Totals: INMOTION CLIMBER scores 26, KUKIRIN M4 PRO scores 28.
Based on the scoring, the KUKIRIN M4 PRO is our overall winner. Between these two, the KUKIRIN M4 PRO ultimately feels like the more complete experience for riders who crave comfort and a bit of speed-induced laughter, even if it sometimes behaves like a project rather than a finished product. The extra range, suspension and seat simply make long, rough rides feel easier and more enjoyable. The INMOTION CLIMBER, though less dramatic, still earns respect as the tidier, more disciplined commuter - especially in hilly, rainy cities.
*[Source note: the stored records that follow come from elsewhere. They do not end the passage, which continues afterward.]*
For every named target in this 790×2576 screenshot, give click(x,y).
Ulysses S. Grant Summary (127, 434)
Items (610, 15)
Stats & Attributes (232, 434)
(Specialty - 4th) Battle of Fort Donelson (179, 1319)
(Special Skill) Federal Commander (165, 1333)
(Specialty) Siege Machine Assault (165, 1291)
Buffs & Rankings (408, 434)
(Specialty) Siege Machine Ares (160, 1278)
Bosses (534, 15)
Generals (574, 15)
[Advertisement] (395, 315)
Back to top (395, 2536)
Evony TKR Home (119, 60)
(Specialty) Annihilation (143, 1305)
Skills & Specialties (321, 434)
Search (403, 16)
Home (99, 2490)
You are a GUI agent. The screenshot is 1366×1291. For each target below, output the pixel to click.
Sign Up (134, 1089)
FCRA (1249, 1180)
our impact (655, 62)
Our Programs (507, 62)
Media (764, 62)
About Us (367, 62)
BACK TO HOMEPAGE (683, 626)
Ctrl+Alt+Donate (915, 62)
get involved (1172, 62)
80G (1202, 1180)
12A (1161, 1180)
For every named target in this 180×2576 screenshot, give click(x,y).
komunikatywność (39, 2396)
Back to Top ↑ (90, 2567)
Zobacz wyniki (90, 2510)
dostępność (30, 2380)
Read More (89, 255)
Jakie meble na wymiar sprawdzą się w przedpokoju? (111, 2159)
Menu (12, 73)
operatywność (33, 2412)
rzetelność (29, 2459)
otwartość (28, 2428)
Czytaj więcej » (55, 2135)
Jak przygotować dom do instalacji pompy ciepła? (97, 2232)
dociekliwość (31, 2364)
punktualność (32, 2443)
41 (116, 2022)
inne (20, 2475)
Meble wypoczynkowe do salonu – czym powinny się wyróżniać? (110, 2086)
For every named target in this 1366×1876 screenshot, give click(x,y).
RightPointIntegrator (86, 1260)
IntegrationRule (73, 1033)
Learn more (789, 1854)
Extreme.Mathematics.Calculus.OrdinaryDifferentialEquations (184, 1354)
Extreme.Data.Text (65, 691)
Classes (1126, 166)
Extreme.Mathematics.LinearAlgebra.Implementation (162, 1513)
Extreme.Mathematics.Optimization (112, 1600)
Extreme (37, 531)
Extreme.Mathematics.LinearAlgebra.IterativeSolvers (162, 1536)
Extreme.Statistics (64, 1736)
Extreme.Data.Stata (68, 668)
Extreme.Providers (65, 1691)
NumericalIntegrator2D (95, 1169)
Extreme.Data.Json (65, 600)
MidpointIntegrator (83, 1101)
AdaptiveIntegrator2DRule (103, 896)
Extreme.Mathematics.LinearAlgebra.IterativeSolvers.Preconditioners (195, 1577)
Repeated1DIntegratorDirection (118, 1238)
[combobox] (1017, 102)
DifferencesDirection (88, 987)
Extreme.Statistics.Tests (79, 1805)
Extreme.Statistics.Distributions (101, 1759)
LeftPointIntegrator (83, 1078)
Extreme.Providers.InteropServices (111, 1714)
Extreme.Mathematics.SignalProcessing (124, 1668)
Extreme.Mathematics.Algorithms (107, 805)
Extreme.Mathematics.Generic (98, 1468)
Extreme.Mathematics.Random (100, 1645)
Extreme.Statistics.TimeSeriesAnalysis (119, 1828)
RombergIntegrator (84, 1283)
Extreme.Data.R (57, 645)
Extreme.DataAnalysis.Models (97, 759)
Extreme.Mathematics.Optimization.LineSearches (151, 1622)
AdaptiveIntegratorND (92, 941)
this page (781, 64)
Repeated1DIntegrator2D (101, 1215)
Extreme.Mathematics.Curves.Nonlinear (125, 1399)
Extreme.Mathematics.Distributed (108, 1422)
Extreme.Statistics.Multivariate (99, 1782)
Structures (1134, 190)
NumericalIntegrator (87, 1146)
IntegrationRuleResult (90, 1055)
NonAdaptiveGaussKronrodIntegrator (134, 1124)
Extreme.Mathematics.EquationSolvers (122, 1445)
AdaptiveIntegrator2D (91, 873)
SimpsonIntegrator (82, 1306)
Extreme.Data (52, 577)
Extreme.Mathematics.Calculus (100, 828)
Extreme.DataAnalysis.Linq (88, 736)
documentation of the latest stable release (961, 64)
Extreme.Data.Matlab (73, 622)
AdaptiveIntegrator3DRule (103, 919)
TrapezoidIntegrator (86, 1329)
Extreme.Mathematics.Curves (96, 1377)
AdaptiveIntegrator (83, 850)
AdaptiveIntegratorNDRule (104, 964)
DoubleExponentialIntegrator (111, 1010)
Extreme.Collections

If you value a calmer, better-engineered relationship with your scooter over fireworks, it may quietly be the one that keeps you happiest in the long run.
That's our verdict when we try to stay objective – but hey, riding is mostly about emotions anyway, so pick the one that will make you look forward to your commute every single day.